■ **Données à traiter**:
═══

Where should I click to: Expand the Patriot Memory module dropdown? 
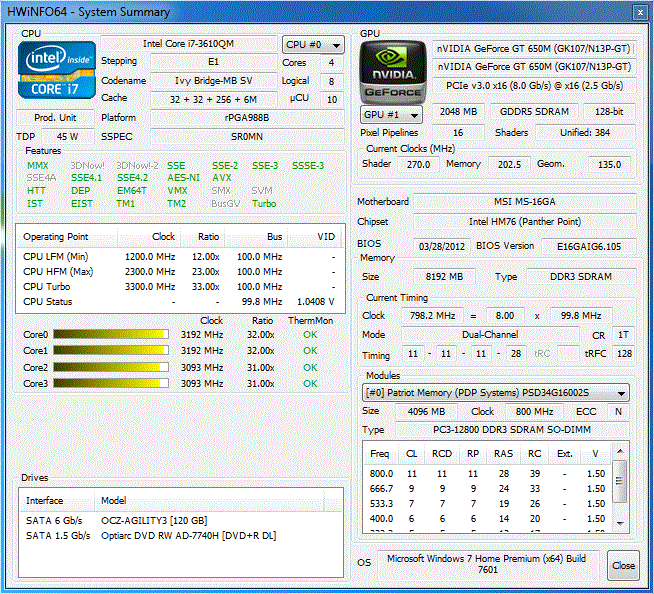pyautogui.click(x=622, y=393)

═══

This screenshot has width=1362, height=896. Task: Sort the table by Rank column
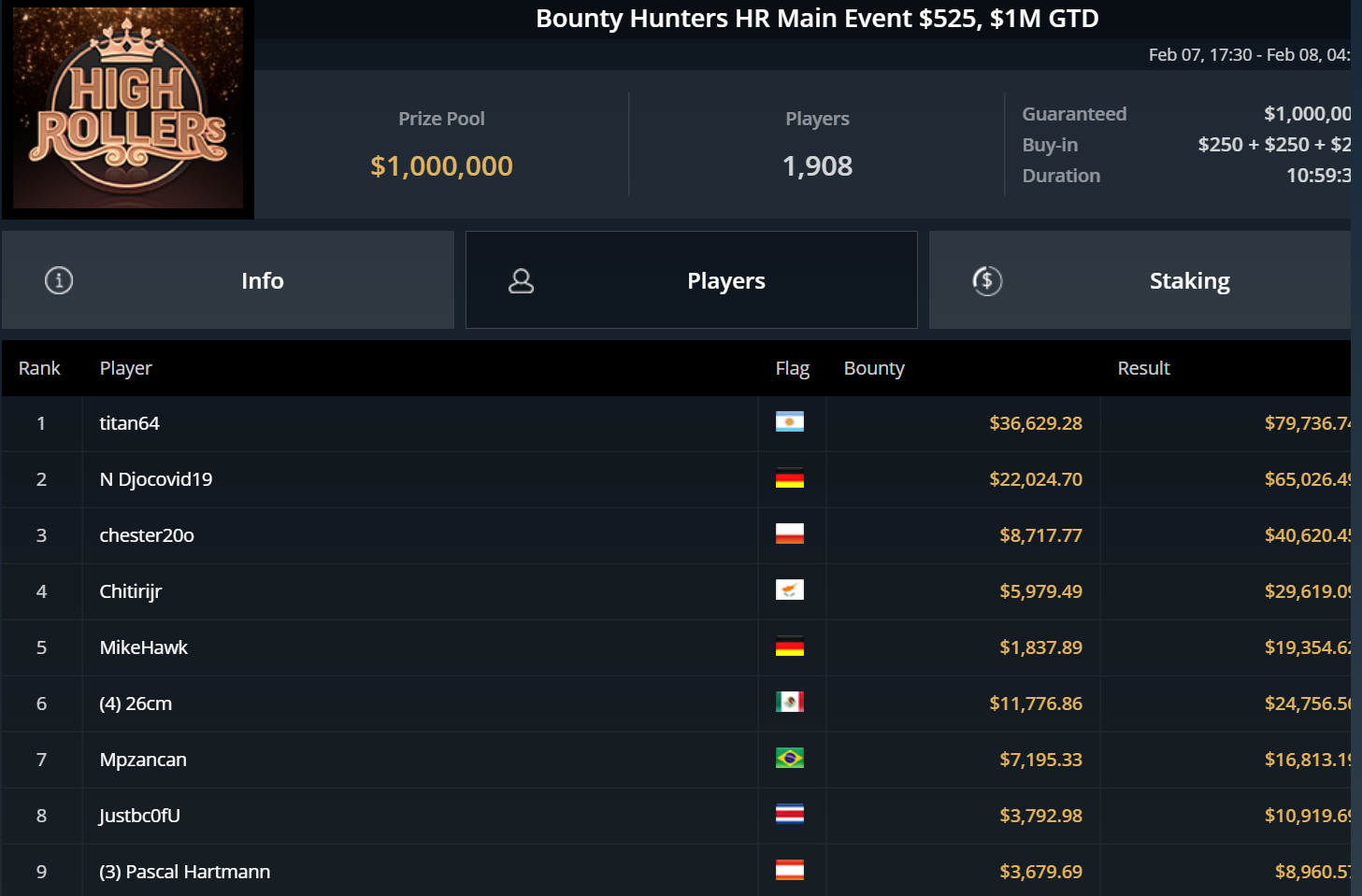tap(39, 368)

═══

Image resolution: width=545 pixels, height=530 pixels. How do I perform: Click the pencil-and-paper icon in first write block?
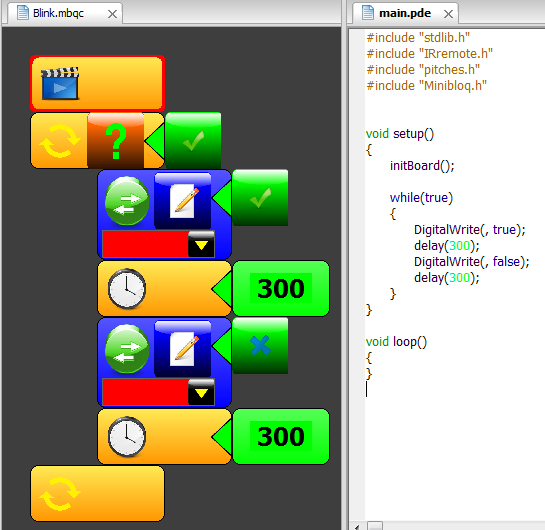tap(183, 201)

═══

■ **Consigne**:
Présentez sous forme de liste JSON de chaînes, une chaîne par ligne et sans les lignes vides, le passage qui commence à la ligne contenant « Where should I » et se termine à celle contenant « pyautogui.click(x=622, y=393) », ces deux lignes incluses. Laissez les images de côté dans votre réponse.

■ **Résultat obtenu**:
[
  "Where should I click to: Expand the Patriot Memory module dropdown? ",
  "pyautogui.click(x=622, y=393)"
]